Bonus tip: If you haven't renewed your passport recently, check the expiry date now. Several residents were caught out at Phuket Airport last month with valid visas in expired passports. Immigration has tightened up. Give yourself six months of passport validity minimum.
The 30-Day Reduction, TDAC, and the Golden Visa Question
As of April 17, 2026, the 60-day visa-exempt period remains in place. Cabinet has signalled intent to reduce it to 30 days, with a 30-day extension still available at immigration offices. No confirmed implementation date yet. Watch this space - and check with your legal adviser before planning the next long border run.
Immigration Bureau Orders 237/2568 and 238/2568 (October 2025) introduced a framework where foreign buyers of qualifying condominiums at 3 million THB or more may qualify for a simplified long-term extension of stay. This is technically an extension mechanism, not a visa - but it reduces immigration friction significantly for property investors. Several developers including Sansiri have aligned products to this pathway. Recent updates →
Old Town Just Got Its Best New Restaurant
BaBa Lee - Phuket Old Town
Post-Songkran is the best time to revisit Old Town. The tourist rush has passed, the Peranakan shophouses are quieter, and the light in the early evening is extraordinary. It's the right moment to make a reservation somewhere you've been meaning to go.

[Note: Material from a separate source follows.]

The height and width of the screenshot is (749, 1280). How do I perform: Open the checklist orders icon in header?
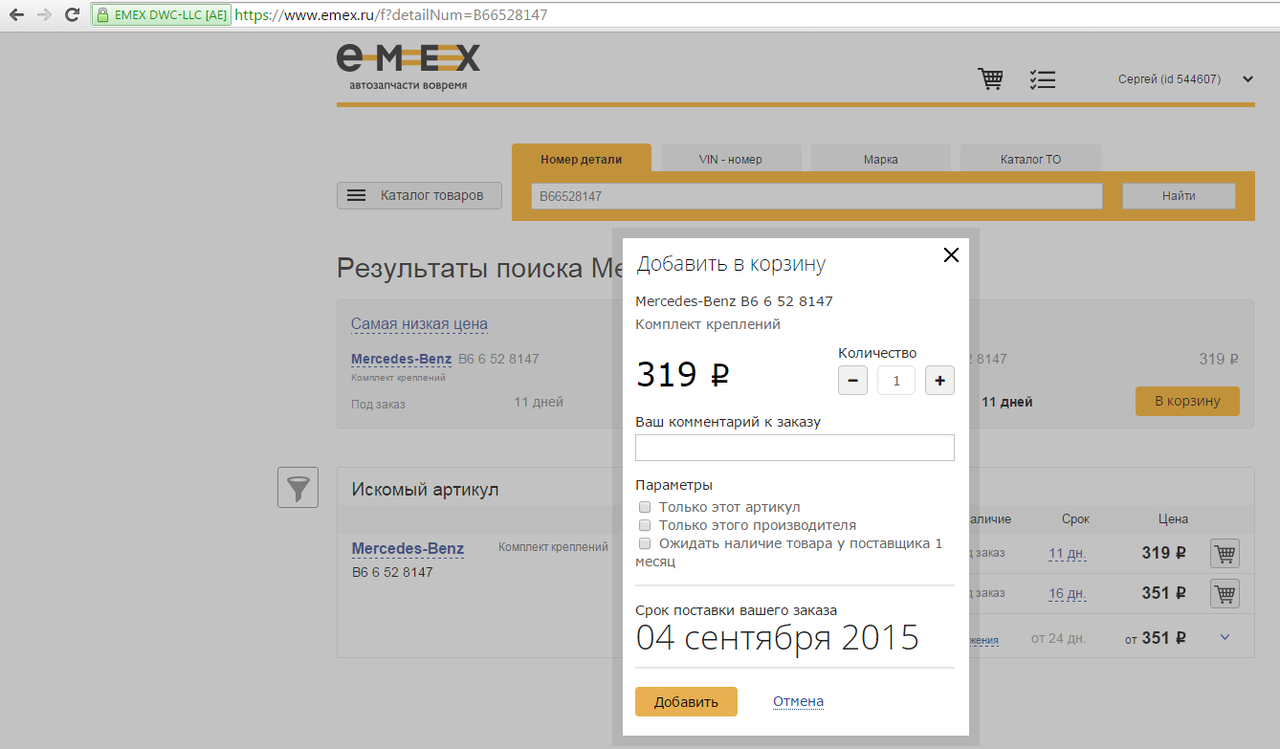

BaBa Lee is the name to have this month. Located inside a preserved residential manor, it's a modern fine-dining concept built around Phuket's Peranakan identity - the Straits Chinese heritage that defines the aesthetic and flavour profile of the Old Town better than anywhere else. The kitchen blends those roots with contemporary technique, and the result is food that feels specific to this island in a way that the big resort restaurants rarely achieve.
If you're comparing it against a typical set-menu night in Kamala or Cherng Talay, BaBa Lee wins on atmosphere alone. But the food earns it independently. It's the kind of dinner that becomes the story of the evening.
After: Talang Road Walking Street is on Sunday evenings from 4pm. Wander out of BaBa Lee and into the market. The timing works perfectly.
Phuket Builds On
Big picture: Colliers Thailand projects cumulative residential investment in Phuket from 2021 to 2026 to exceed ฿541 billion. Residential prices are now forecast to reach levels comparable to Bangkok by end of 2026. The island has formally graduated from holiday resort to structured investment market.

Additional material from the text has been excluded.